O uso inadequado e o desperdício de água na bacia hidrográfica podem colocar em risco os ecossistemas. Para evistar esta situação foi elaborado um Plano Diretor de Recursos Hídricos da Bacia do Rio Pará. Este plano contém ações a serem executadas para recuperar e conservar a bacia. Por isso Divinópolise mais 34 cidades do Centro-Oeste do estado que utilizam os recursos hídricos da bacia do Rio Pará vão começar a pagar pelo uso da água.

Na próxima quarta-feira (20), às 9h, na sede do auditório da Federação das Indústrias do Estado de Minas Gerais (Fiemg) será realizada uma reunião importante para informar sobre o processo de implantação desta cobrança. O encontro esclarecerá a metodologia e é uma oportunidade de conhecimento para o público em geral e para os grandes usuários da água.

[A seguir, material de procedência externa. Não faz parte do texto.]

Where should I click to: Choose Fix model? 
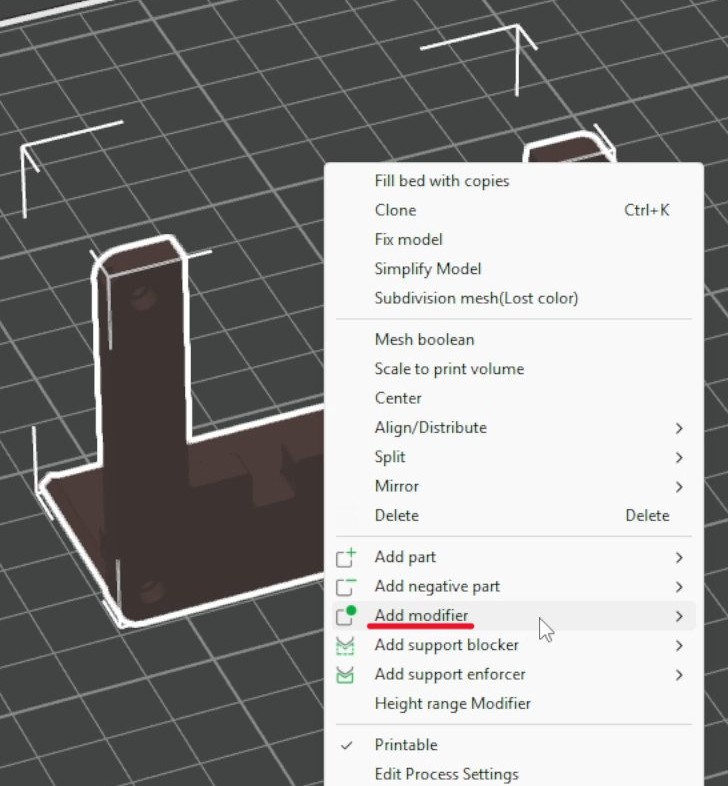[409, 240]
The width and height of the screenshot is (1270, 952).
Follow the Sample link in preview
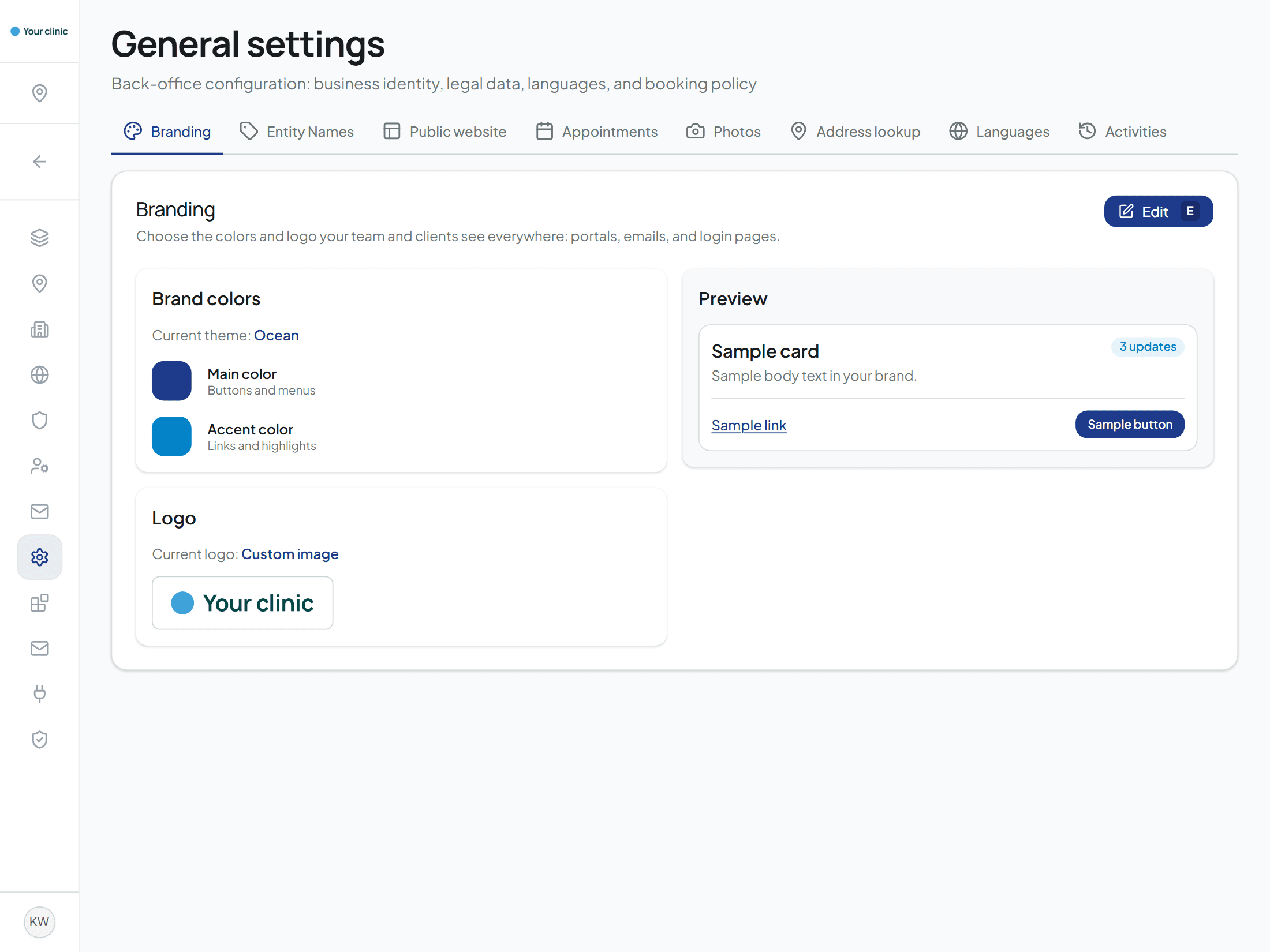749,425
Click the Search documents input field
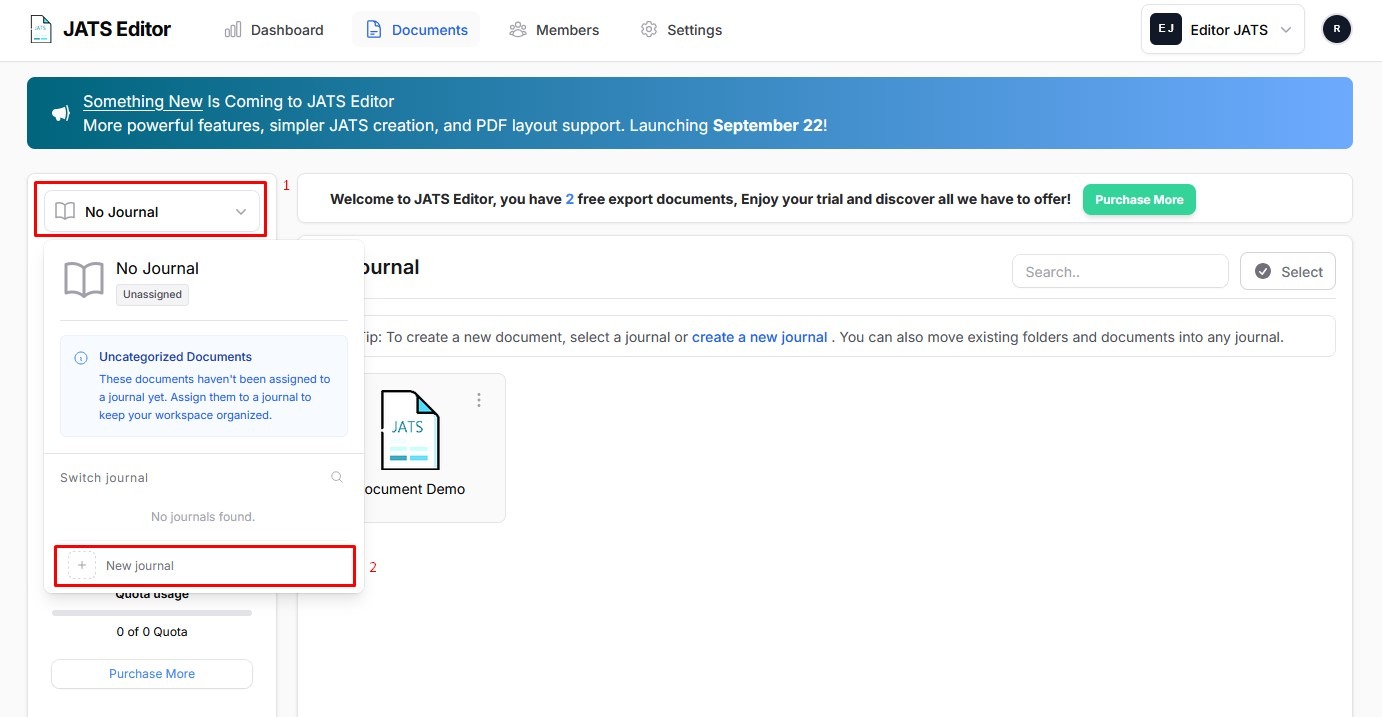The height and width of the screenshot is (717, 1382). coord(1120,271)
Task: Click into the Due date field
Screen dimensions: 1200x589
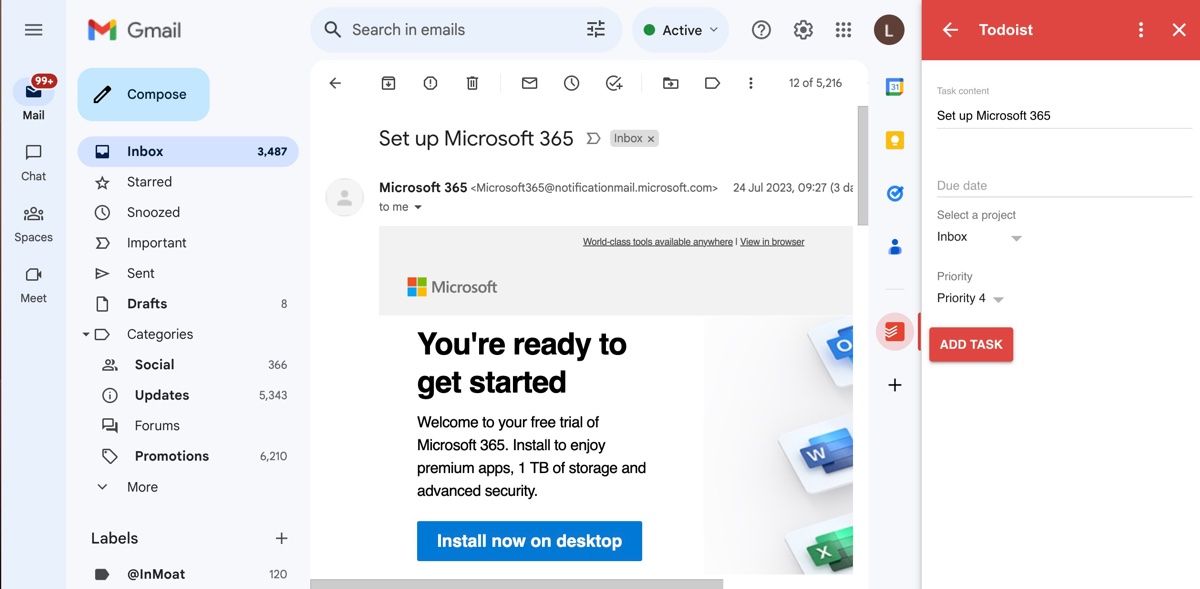Action: tap(1063, 186)
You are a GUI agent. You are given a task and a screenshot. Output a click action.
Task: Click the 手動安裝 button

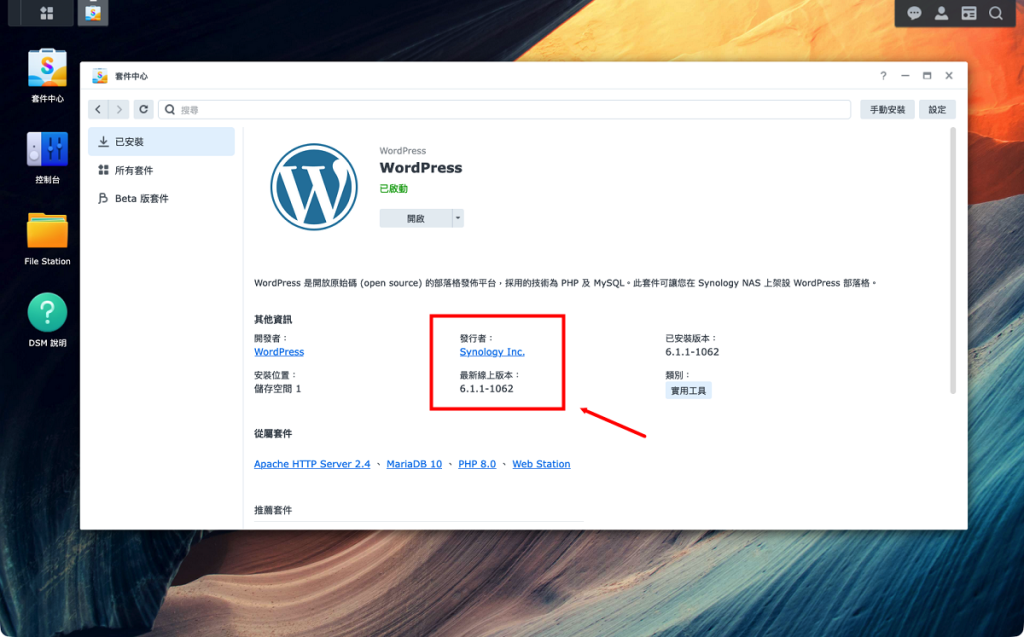[887, 110]
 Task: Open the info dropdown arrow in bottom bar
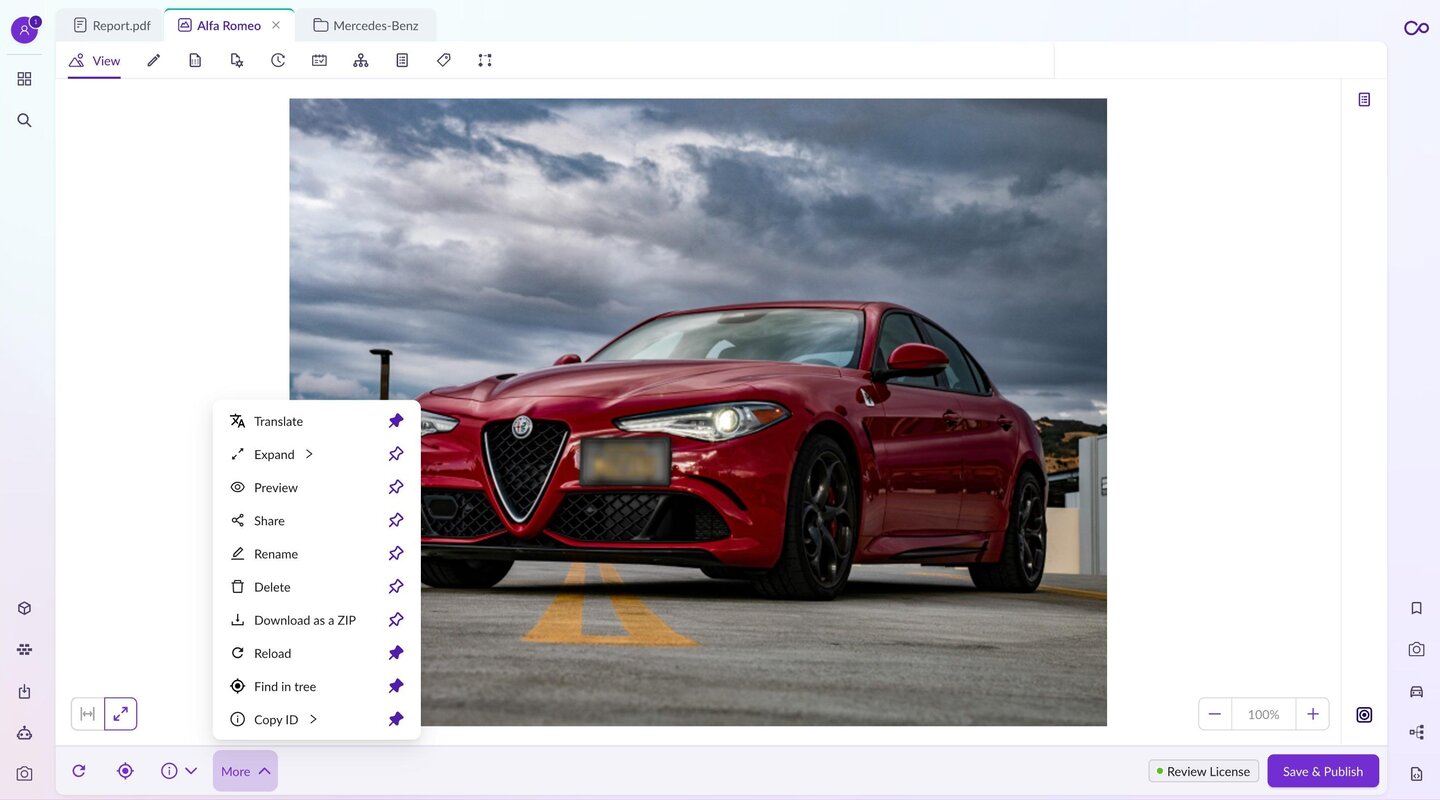pos(191,771)
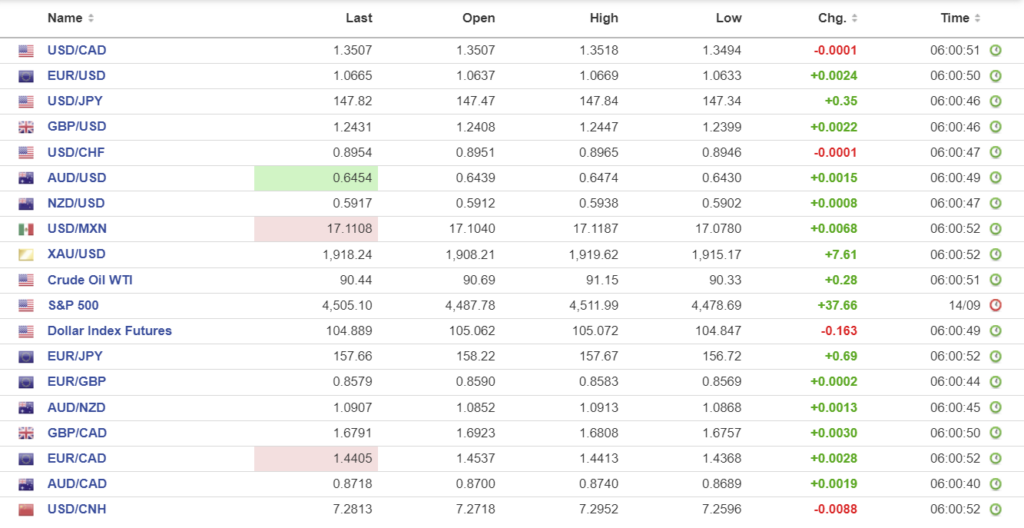Open the Crude Oil WTI link
Viewport: 1024px width, 528px height.
(89, 280)
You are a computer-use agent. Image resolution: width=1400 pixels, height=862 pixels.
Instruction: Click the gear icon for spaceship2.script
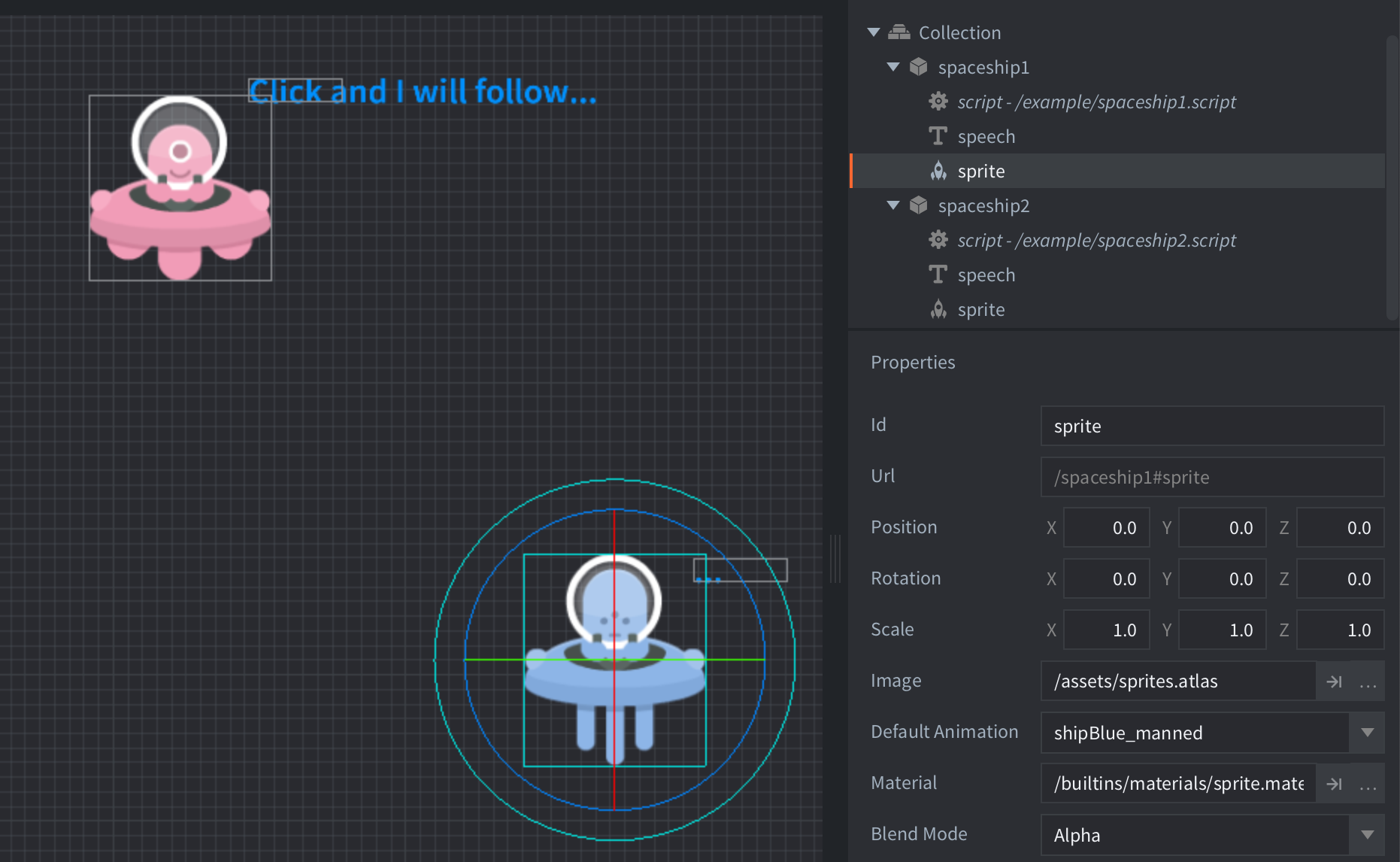coord(938,240)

A norma é discutida desde 2008, onde foi instituído que os grandes usuários que utilizam um litro de água por segundo devem pagar. “Essa cobrança é para quem gasta acima de 86.400 litros de água, o que corresponde a um litro de água por segundo”, disse a presidente do Comitê da Bacia Hidrográfica do Rio Pará, Regina Greco.

Uma das formas de fazer a medição da captação da água é ter um hidrômetro que mede a vazão captada por segundo e um hidrômetro que mede quantas horas por dia a água foi captada. Para isso o Comitê vai contratar uma empresa para visitar os 1.200 usuários. "Esses usuários são os produtores rurais, as mineradoras e as indústrias de abastecimento público industrial. Vamos contratar uma empresa para fazer essa visitação", disse Regina.

Para quem deseja fazer a simulação de quando será a cobrança, basta entrar no site da CBH Pará e fazer o cálculo. Segundo Regina o pagamento não será mensal. " o pagamento será de quatro parcelas anuais. Será em média R$ 0,017. Esperamos arrecadar com esses pagamentos cerca de cinco milhões por ano, tendo em vista que teremos cerca de 3 mil pagantes", concluiu.

A bacia

A bacia do Rio Pará compreende cerca de 365 km de extensão, cerca de 2% do território. Aproximadamente 920 mil pessoas vivem na bacia. “É uma bacia muito grande, pois compreende 35 municípios do Centro-Oeste do estado de Minas Gerais”, concluiu Regina.